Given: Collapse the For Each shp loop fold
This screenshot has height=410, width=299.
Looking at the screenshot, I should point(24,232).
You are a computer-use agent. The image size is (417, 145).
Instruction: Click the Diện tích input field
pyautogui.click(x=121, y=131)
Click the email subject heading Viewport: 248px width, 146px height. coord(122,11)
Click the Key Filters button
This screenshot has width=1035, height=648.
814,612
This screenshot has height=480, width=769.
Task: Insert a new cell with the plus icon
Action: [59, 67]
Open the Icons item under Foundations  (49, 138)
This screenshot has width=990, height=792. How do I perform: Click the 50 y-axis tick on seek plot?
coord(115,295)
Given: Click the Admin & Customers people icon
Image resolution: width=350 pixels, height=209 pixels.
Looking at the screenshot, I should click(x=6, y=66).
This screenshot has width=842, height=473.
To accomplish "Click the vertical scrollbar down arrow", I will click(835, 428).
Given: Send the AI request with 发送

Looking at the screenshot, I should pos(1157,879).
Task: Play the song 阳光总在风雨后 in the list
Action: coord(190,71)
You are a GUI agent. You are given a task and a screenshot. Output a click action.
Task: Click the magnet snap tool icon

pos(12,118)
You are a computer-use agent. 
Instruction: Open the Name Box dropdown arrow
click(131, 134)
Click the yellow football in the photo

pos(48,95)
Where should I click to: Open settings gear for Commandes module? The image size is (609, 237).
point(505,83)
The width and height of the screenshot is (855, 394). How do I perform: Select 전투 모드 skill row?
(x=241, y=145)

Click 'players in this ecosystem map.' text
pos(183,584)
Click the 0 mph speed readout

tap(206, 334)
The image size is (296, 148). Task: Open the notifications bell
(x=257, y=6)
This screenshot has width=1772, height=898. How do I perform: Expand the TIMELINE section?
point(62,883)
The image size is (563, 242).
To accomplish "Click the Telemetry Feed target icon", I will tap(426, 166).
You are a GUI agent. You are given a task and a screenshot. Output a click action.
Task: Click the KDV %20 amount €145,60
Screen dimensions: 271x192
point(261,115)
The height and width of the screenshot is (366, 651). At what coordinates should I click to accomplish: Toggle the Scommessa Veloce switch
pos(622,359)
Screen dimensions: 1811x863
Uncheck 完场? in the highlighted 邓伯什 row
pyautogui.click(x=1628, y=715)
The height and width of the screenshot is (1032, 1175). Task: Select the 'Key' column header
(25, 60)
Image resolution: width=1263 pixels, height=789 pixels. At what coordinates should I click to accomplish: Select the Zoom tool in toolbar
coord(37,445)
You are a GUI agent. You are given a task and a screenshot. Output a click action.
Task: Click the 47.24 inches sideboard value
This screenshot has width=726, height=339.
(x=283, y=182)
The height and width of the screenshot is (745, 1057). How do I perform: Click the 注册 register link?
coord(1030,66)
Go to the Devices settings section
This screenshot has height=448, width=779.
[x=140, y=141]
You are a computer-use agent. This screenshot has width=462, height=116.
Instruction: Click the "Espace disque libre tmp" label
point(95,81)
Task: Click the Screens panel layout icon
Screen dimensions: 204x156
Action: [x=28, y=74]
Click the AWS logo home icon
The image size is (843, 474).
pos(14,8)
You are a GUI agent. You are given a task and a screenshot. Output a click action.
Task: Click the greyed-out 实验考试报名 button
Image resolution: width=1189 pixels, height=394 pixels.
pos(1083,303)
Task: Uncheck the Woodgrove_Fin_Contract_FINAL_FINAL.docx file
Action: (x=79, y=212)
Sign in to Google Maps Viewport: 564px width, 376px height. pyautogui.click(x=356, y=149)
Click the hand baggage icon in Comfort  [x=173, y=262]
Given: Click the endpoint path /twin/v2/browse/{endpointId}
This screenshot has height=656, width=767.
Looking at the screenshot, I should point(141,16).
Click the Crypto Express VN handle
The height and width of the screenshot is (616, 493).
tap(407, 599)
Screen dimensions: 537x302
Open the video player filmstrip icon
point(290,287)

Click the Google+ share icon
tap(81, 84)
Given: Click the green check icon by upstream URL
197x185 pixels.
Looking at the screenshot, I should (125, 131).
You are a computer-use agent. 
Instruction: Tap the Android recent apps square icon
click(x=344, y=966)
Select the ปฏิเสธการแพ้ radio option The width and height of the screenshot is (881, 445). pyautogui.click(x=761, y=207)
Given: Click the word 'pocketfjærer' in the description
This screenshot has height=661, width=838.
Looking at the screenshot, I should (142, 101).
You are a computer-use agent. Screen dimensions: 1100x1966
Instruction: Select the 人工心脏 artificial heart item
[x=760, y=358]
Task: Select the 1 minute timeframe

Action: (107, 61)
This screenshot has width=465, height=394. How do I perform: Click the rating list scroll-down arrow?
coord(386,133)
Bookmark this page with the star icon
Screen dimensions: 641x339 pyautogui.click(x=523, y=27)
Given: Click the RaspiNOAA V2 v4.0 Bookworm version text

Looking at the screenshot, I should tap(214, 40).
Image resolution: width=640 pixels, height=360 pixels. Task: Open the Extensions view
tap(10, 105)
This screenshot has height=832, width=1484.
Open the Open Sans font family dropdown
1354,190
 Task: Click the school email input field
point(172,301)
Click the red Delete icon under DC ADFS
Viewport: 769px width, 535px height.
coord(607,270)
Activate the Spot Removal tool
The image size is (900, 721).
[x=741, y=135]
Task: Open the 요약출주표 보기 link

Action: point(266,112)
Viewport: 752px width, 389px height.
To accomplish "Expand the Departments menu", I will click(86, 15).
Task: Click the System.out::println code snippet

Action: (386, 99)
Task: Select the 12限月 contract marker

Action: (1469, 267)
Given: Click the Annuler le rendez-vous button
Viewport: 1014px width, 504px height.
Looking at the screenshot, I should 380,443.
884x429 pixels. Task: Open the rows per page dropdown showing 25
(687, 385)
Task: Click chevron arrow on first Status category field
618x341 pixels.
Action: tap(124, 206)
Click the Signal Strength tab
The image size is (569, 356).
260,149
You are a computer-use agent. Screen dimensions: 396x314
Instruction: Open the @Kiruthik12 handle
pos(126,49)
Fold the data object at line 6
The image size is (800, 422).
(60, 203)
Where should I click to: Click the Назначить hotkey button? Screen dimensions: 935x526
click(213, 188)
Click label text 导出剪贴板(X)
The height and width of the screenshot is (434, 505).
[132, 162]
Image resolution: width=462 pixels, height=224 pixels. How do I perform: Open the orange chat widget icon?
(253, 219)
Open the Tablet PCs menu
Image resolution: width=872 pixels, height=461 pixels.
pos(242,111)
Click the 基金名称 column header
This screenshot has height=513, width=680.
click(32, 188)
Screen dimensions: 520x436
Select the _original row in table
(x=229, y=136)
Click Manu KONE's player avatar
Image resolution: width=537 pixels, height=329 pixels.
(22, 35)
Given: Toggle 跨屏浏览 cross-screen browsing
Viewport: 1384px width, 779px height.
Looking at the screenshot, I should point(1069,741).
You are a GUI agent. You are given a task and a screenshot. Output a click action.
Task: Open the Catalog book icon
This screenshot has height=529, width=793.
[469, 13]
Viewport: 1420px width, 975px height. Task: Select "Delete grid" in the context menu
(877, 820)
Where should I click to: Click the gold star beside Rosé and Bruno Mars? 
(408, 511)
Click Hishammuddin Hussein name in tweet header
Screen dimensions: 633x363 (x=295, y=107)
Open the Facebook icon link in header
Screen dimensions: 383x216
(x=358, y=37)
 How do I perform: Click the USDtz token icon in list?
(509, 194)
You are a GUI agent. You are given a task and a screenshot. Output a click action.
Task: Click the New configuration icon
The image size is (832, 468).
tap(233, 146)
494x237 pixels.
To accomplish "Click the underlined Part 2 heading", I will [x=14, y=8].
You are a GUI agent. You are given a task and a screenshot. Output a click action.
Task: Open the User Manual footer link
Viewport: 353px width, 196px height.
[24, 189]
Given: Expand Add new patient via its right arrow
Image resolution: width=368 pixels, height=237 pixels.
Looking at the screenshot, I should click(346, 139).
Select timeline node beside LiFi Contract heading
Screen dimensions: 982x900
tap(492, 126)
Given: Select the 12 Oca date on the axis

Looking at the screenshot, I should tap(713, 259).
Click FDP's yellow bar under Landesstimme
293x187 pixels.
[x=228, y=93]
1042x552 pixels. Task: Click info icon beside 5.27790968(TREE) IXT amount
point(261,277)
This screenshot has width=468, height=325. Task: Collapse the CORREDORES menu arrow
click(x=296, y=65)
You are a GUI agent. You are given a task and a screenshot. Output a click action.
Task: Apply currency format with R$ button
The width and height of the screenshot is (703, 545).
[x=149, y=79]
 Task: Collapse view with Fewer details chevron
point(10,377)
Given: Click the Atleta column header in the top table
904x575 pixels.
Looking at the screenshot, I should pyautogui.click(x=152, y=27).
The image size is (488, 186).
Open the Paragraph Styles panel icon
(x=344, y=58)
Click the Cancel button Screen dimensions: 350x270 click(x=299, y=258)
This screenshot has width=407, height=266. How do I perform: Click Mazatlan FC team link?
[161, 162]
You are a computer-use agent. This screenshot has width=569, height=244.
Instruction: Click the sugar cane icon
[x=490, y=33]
◇ ◇ ◇ ◇ ◇ ◇ ◇
● **Your instructions**
Put every line from the one containing "Click the red Delete icon under DC ADFS" down to the one containing "Action: (1469, 267)", both included, into a JSON list of strings with one string per line and blank lines omitted.

● **Written answer**
[
  "Click the red Delete icon under DC ADFS",
  "Viewport: 769px width, 535px height.",
  "coord(607,270)",
  "Activate the Spot Removal tool",
  "The image size is (900, 721).",
  "[x=741, y=135]",
  "Task: Open the 요약출주표 보기 link",
  "Action: point(266,112)",
  "Viewport: 752px width, 389px height.",
  "To accomplish \"Expand the Departments menu\", I will click(86, 15).",
  "Task: Click the System.out::println code snippet",
  "Action: (386, 99)",
  "Task: Select the 12限月 contract marker",
  "Action: (1469, 267)"
]